Had the Oberlin team moved forward with the production, they would have faced legal ramifications, which could have resulted in a court case. Though the court has ruled in favor of all-female casts for professional companies in the past, there have also been productions that have lost their cases.

“I fully understand and appreciate that this should be a moment for us as artists to make a stand and to do what we consider ‘the right thing,’” explained Steggall. “And we very much want to do that, but what would we be sacrificing if this did move forward and we were taken to court? There could be far reaching ramifications that need to be weighed against this scenario. And I’m not trying to place value. I’m not trying to devalue one or the other. It’s a very complicated equation.”

With all of these factors in mind, the Theater department decided to switch productions. Tlaloc Rivas, the guest director who was set to direct Godot, worked with the department to pick a new play for the original cast. The full title of the new show is Collective Rage: A Play in 5 Betties; In Essence, A Queer And Occasionally Hazardous Exploration; Do You Remember When You Were In Middle School And You Read About Shackleton And How He Explored The Antartic?; Imagine The Antartic As A Pussy And It’s Sort Of Like That. The play, by Jen Silverman, explores the lives of five queer women.

“There’s something very poignant about going from this all-male piece about humanity and potentially God, depending on who you ask, to this play about all women and about queerness and identity,” said Heart. “It’s just a total 180 that feels like a very nice, very solid rebuttal to the Beckett estate.”

Cass Gutterman-Johns, College second-year and Stage Manager, stressed the team’s commitment to the upcoming project and expressed her excitement about the production.
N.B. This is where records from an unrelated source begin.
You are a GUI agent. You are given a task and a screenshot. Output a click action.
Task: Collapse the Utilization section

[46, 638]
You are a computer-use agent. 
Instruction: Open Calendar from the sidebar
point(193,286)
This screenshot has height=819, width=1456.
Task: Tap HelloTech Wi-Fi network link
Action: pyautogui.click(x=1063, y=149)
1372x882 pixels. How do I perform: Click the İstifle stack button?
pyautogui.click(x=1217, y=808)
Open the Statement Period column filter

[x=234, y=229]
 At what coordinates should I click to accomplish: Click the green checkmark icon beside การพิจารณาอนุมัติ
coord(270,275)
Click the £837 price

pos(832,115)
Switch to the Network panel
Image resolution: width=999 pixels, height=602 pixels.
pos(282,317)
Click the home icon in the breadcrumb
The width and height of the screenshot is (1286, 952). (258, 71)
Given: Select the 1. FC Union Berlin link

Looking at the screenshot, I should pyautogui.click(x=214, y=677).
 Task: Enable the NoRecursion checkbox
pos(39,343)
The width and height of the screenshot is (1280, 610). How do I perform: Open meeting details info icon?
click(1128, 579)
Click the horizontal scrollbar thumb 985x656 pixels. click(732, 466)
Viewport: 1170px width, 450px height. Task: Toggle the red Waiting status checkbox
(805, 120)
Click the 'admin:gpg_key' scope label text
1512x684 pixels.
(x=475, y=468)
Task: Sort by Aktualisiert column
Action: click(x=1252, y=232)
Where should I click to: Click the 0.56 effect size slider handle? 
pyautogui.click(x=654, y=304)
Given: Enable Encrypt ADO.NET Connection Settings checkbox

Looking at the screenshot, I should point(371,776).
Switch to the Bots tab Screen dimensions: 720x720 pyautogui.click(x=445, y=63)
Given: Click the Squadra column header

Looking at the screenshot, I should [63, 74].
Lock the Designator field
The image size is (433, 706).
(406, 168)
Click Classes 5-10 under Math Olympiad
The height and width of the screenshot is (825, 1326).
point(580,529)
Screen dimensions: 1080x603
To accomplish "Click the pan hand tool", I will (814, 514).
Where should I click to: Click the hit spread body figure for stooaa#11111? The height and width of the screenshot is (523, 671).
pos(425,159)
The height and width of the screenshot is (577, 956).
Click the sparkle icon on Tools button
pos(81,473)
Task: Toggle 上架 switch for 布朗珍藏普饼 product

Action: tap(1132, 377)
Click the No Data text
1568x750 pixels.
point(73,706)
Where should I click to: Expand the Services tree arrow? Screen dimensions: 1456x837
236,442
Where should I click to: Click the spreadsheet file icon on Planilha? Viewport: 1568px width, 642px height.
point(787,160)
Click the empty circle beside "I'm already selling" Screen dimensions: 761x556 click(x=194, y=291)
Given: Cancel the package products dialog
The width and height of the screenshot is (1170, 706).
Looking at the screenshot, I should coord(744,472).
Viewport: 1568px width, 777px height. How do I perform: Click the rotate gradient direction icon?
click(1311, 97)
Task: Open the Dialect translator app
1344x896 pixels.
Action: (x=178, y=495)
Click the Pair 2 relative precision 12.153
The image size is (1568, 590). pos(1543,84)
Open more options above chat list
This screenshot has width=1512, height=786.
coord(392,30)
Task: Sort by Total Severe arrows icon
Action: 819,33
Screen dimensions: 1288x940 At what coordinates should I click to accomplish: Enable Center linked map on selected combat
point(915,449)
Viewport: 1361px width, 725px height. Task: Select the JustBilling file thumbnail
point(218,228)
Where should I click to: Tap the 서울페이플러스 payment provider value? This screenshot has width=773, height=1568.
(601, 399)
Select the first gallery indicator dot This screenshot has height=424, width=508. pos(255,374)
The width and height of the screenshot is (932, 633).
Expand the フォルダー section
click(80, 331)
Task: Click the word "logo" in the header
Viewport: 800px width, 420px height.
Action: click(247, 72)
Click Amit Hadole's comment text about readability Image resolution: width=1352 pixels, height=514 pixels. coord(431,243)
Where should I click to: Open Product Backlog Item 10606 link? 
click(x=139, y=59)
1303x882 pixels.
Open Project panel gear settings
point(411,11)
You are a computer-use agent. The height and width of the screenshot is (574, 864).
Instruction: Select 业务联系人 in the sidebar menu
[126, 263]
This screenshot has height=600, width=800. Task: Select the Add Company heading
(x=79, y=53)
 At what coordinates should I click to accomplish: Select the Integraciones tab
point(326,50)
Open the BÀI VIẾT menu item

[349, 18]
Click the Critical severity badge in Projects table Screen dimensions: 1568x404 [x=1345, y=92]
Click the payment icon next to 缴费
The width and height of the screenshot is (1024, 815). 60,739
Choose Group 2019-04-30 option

“I think that it’s a testament to the department [and] to the production process that the actors have been willing to stick with the show, that the stage management team has been willing to stick with the show, and [that others] have been willing to do such a quick pivot,” said Gutterman-Johns. “I think it’s going to be an incredible show with a great guest director no matter what we do, and I’m really excited about the show that we’ve chosen.”